Ora disponiamo quindi delle ragioni, seppur soltanto a grandi linee, per le quali un socialismo rinnovato debba differenziare i suoi concetti guida normativi, e applicarli alle sfere sociali che finora sono state trascurate; ciò tuttavia non è ancora sufficiente per poter sostituire la concezione ormai antiquata di una forma di vita migliore, limitata in definitiva al piano della riorganizzazione economica, con una nuova concezione, più complessa. Una tale operazione richiede infatti molto di più del limitarsi a pensare i sottosistemi ora differenziati nel quadro di una situazione sempre più vantaggiosa, che promette cioè una crescita della libertà sociale; oltre a questo, infatti, è necessario schizzare anche un quadro dell’interazione corretta e appropriata tra questi sottosistemi. Se il socialismo non vuole abbandonare le sue istanze tradizionali, allora, consapevole delle forze storiche che lo sostengono, deve immaginare il profilo di una forma di vita futura che sia sufficientemente concreta da stimolare l’interesse per la sua realizzazione sperimentale; a tal fine, nel quadro delle premesse della differenziazione funzionale ora accettate, il socialismo deve allora poter dire qualcosa sulla forma in cui in futuro le diverse sfere della libertà sociale dovranno accordarsi tra loro.
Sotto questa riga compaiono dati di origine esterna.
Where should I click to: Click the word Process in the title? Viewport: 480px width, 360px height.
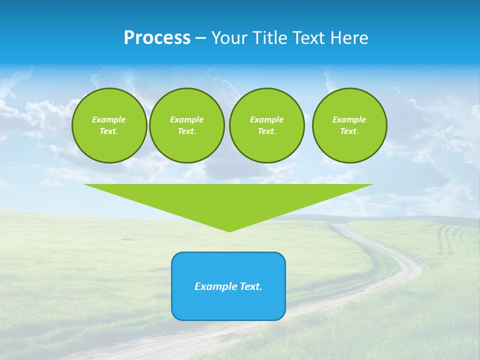click(x=157, y=38)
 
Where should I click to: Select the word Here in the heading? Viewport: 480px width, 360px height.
click(x=350, y=38)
Per affrontare questa spinosa questione possono rivelarsi utili delle intuizioni che si ritrovano chiaramente già in Hegel, e che hanno peraltro avuto delle ripercussioni, seppur deboli, anche sul pensiero di Marx. Esaminando come nell’ambito della sua filosofia sociale Hegel abbia pensato la struttura delle sfere sociali, che egli differenziò ricorrendo già a un punto di vista funzionalistico, ci si imbatte inevitabilmente nell’immagine di un organismo vivente. Ogni volta che prende a descrivere l’organizzazione della divisione del lavoro nelle società moderne, Hegel sembra infatti fare affidamento sulla concezione di una cooperazione di tutti i sottosistemi finalizzata alla conservazione di una totalità organica: le sfere sociali dovrebbero comportarsi tra di loro come gli organi di un corpo, nel senso che, mentre esercitano i propri compiti secondo norme autonome, sono nel contempo al servizio dell’obiettivo generale della riproduzione sociale. L’elemento più problematico di un tale processo di divisione del lavoro, ovvero il segreto allineamento delle parti che operano autonomamente al funzionamento di una totalità sovraordinata, concerne di certo l’assunzione secondo cui esso è inteso come il risultato di una traduzione delle qualità degli organismi viventi sul piano delle entità sociali. Tralasciamo qui la questione se un tale modello organicistico possa trovare applicazione empirica per le società passate o presenti, ipotesi contro cui si potrebbe rivolgere una serie di obiezioni, di modo che esso possa comunque rappresentare uno stimolo sul piano delle considerazioni di taglio normativo. In tal senso, risulta allora che per avere una organizzazione sociale integra e ben ordinata i diversi sottosistemi dovrebbero perseguire l’obiettivo generale della riproduzione sociale in modo da garantirne la pacifica realizzazione, secondo il modello di organi interdipendenti nella divisione del lavoro. È a un’idea di questo tipo che Marx sembra essersi costantemente rifatto allorché lamentava, quale deficit della storia umana trascorsa, il riproporsi di un rapporto “inadatto” tra forze produttive e rapporti di produzione; una tale diagnosi critica, infatti, determinata dalla assunzione secondo cui si ripresenterebbe costantemente uno squilibrio tra due diversi sottosistemi, presuppone invero, sul versante speculare, che la condizione futura in cui cesserà tale crisi venga descritta nei termini di una cooperazione “organica” tra ambiti funzionali differenti.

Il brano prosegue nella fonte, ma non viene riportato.